Southeast Raleigh Honors Trailblazers at 36th Annual Black History Celebration
Southeast Raleigh honored long-time community leaders and trailblazers at its 36th annual Black History Month celebration Feb. 23, 2026 at the Tarboro Road Community Center.

Southeast Raleigh honored long-time community leaders and trailblazers at the 36th annual Black History Month celebration held Feb. 23, 2026 at the Tarboro Road Community Center. The program recognized residents who helped shape Southeast Raleigh’s historic Black neighborhoods, continuing a multi-decade community tradition.
The Tarboro Road Community Center served as the gathering site for the Feb. 23 program, which marked the 36th consecutive year of the celebration in Southeast Raleigh. Organizers used the center’s meeting space to assemble neighbors and local leaders, focusing attention on people described by the event as trailblazers for neighborhood preservation and civic engagement.

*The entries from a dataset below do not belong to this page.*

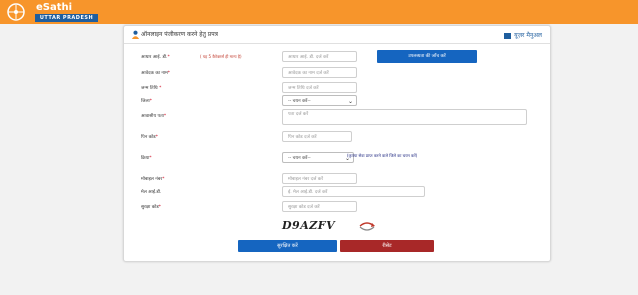 This screenshot has width=638, height=295. I want to click on chevron-down-icon: ⌄, so click(350, 102).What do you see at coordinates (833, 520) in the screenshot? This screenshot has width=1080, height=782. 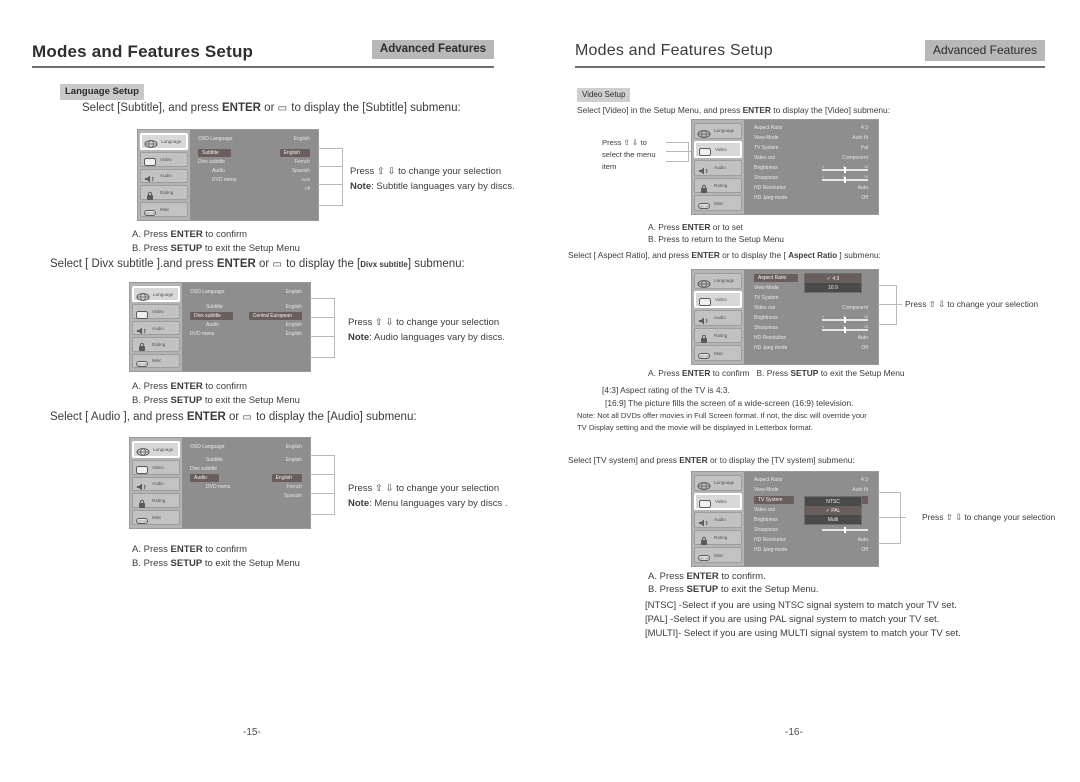 I see `dropdown-option: Multi` at bounding box center [833, 520].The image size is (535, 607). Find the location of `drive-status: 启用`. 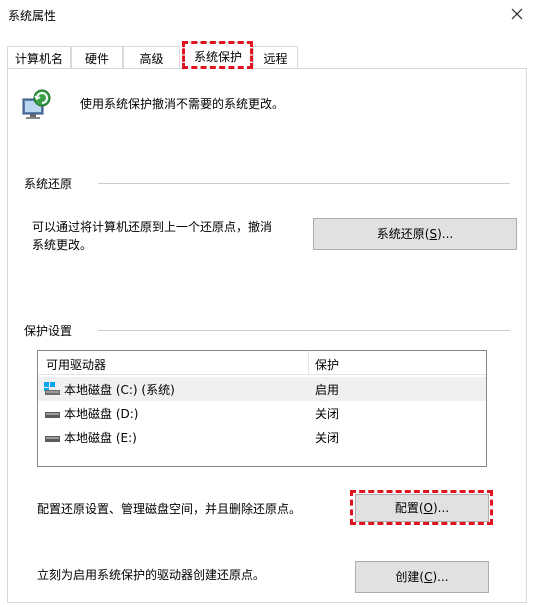

drive-status: 启用 is located at coordinates (328, 390). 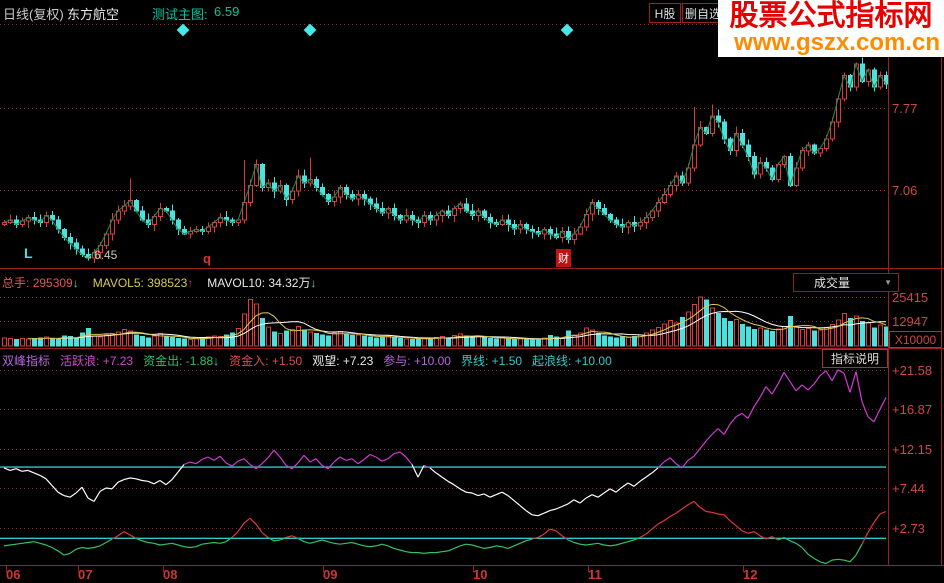 I want to click on indicator-field-zijinchu: 资金出: -1.88↓, so click(x=182, y=361).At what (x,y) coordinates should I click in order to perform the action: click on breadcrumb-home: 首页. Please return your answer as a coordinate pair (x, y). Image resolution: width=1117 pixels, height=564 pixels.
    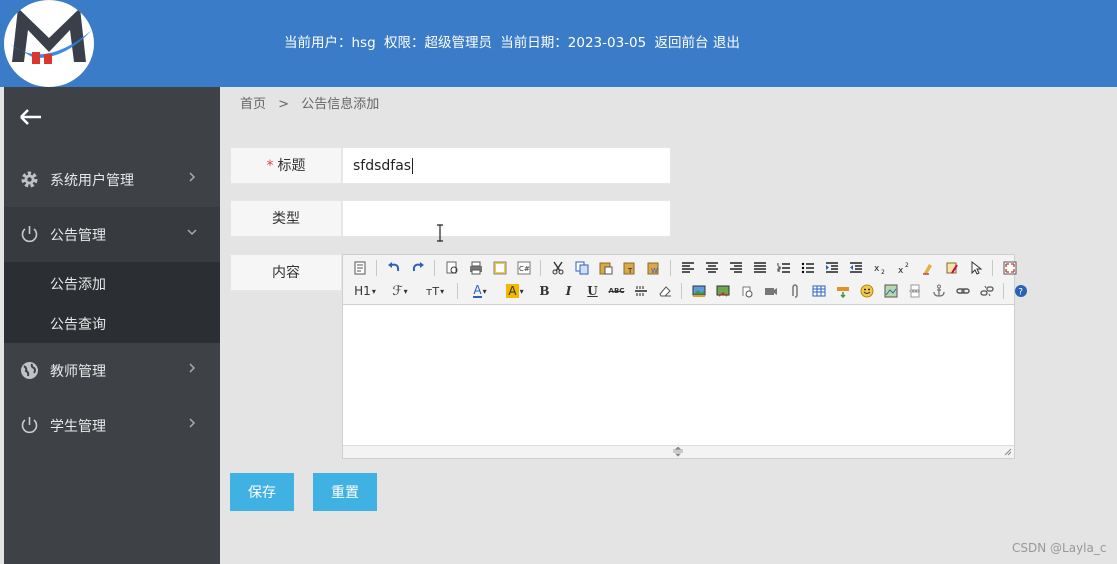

Event organizers explicitly framed the Feb. 23 ceremony as recognition of long-time community leadership. Attendees at the Tarboro Road Community Center were invited to honor individuals whose actions have influenced schools, churches, small businesses and civic life across Southeast Raleigh’s historic corridors. The designation of the event as the 36th annual underscores the continuity of local commemoration efforts centered in Southeast Raleigh.

Holding the celebration on Feb. 23 at the Tarboro Road Community Center reinforced the site’s role as a civic hub for Southeast Raleigh. The community center’s location on Tarboro Road has hosted multiple neighborhood meetings and cultural events in recent years, and it was the chosen venue again when Southeast Raleigh leaders gathered for this annual Black History Month observance.
The 36th annual celebration on Feb. 23, 2026 reaffirmed Southeast Raleigh’s focus on honoring residents who have shaped the area’s historic Black neighborhoods. By staging the event at the Tarboro Road Community Center, organizers kept the program rooted in the same community spaces that many honorees helped sustain, signaling that local recognition of neighborhood leadership remains a fixture in Southeast Raleigh.